§ EXERCISE
Please rewrite all the entries below with "screenshot" replaced by "screen capture" and everything else unchanged, leaving out the pictures.

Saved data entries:

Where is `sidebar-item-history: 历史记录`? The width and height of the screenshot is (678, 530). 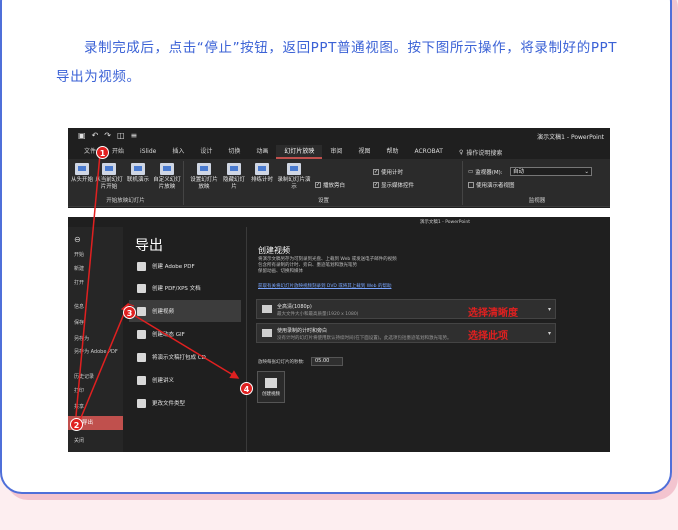
sidebar-item-history: 历史记录 is located at coordinates (84, 376).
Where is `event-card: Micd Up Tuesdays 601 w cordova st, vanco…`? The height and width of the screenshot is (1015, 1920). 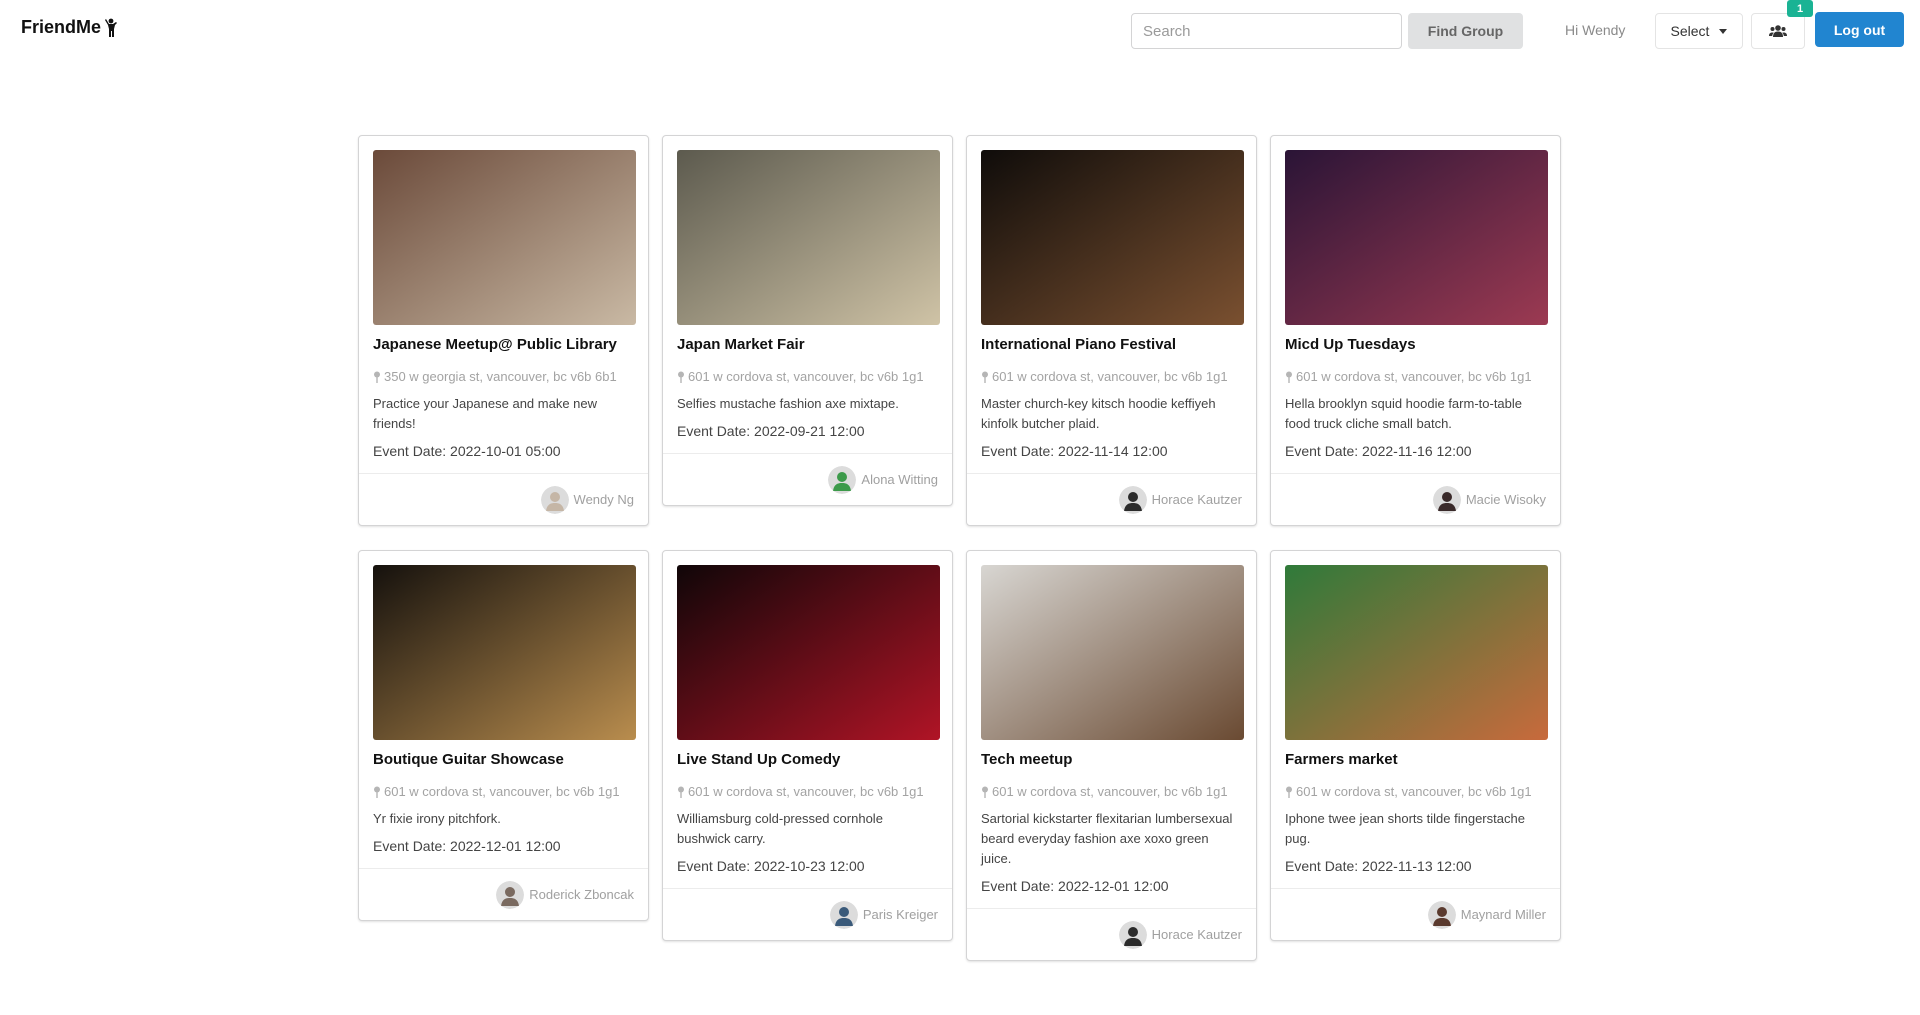
event-card: Micd Up Tuesdays 601 w cordova st, vanco… is located at coordinates (1416, 330).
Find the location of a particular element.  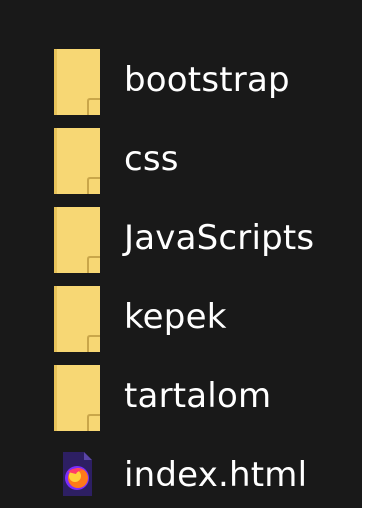

item-label: kepek is located at coordinates (176, 317).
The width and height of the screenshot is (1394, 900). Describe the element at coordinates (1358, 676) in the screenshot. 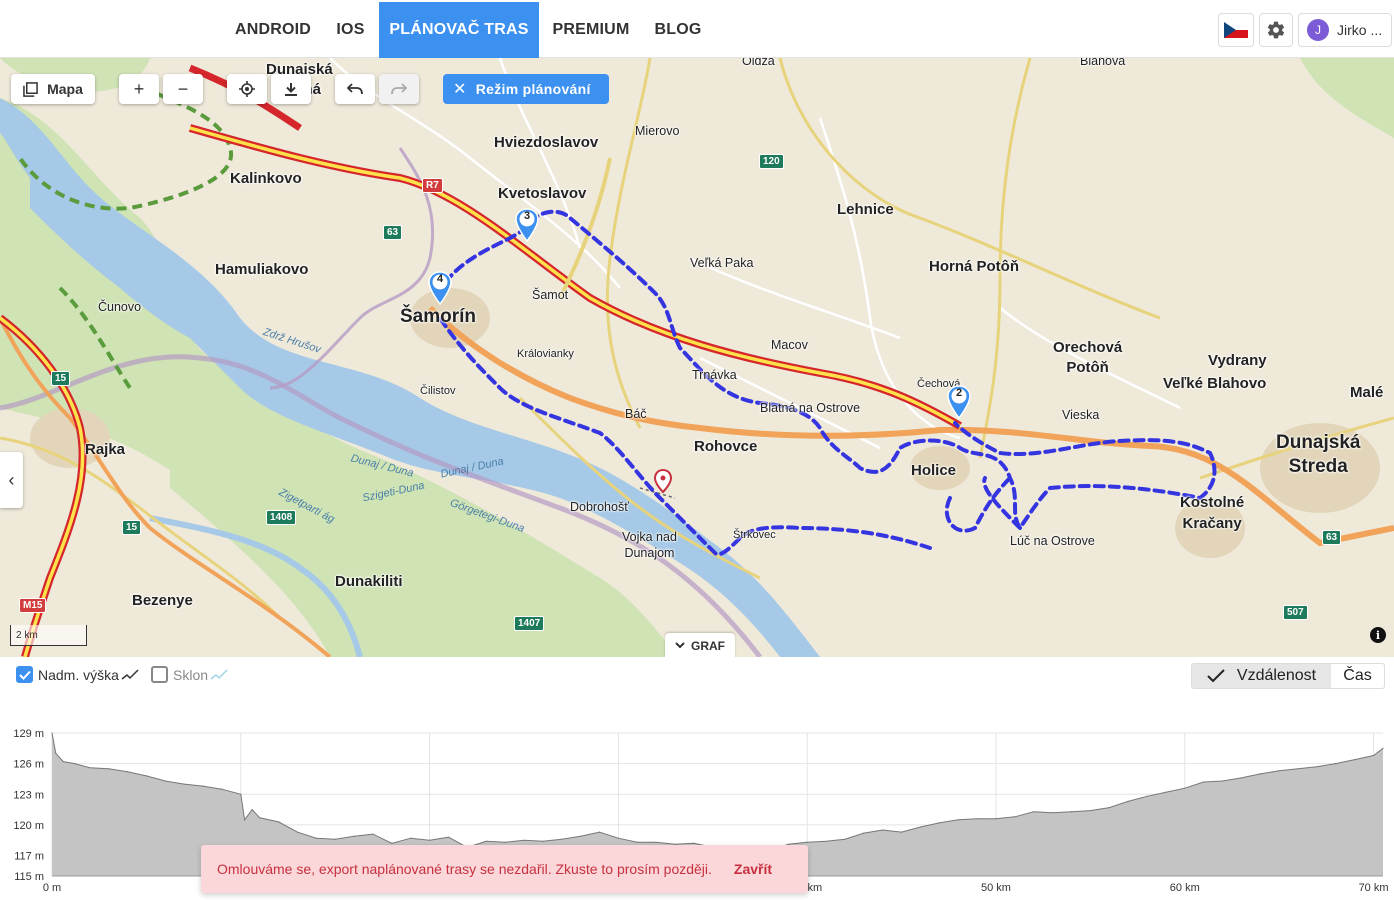

I see `toggle-time: Čas` at that location.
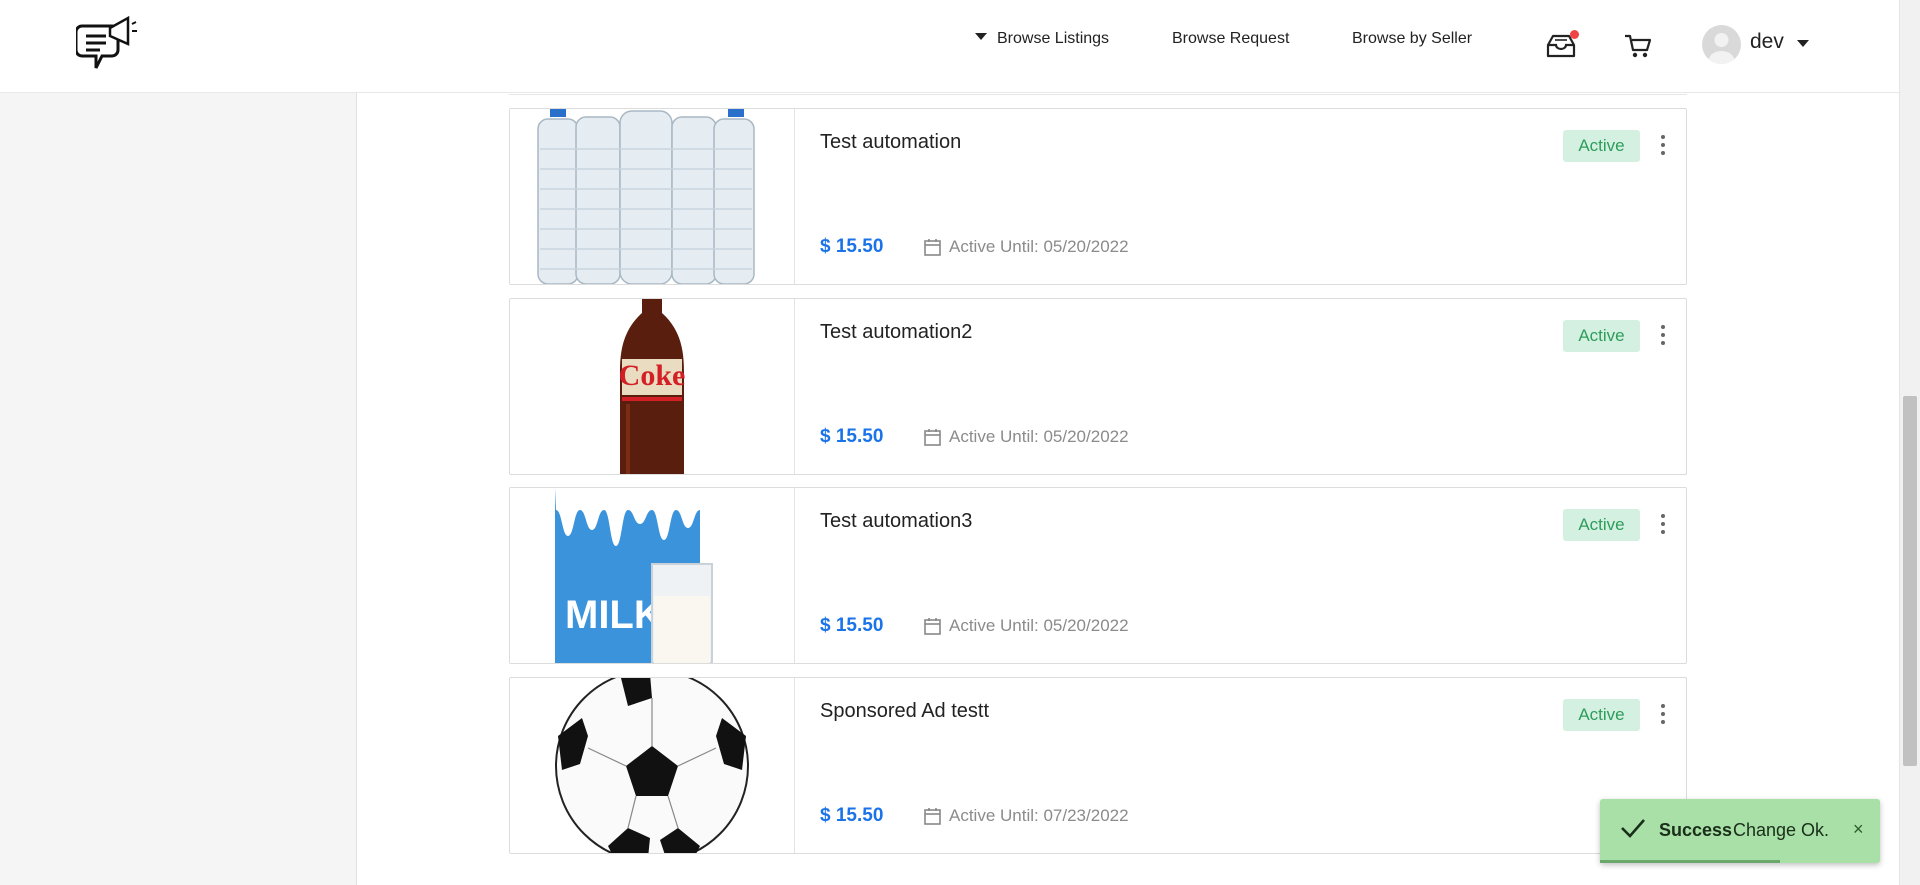  I want to click on success-toast: Success Change Ok. ×, so click(1740, 831).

§ OUTPUT BELOW
Where is `sidebar-item-history: 历史记录`? The width and height of the screen capture is (678, 530). 
sidebar-item-history: 历史记录 is located at coordinates (84, 376).
Where is `event-card: Micd Up Tuesdays 601 w cordova st, vanco…`? The height and width of the screen capture is (1015, 1920). 
event-card: Micd Up Tuesdays 601 w cordova st, vanco… is located at coordinates (1416, 330).
Find the location of a particular element.  

item-label: kepek is located at coordinates (176, 317).
The width and height of the screen capture is (1394, 900). Describe the element at coordinates (1358, 676) in the screen capture. 

I see `toggle-time: Čas` at that location.
  I want to click on success-toast: Success Change Ok. ×, so click(1740, 831).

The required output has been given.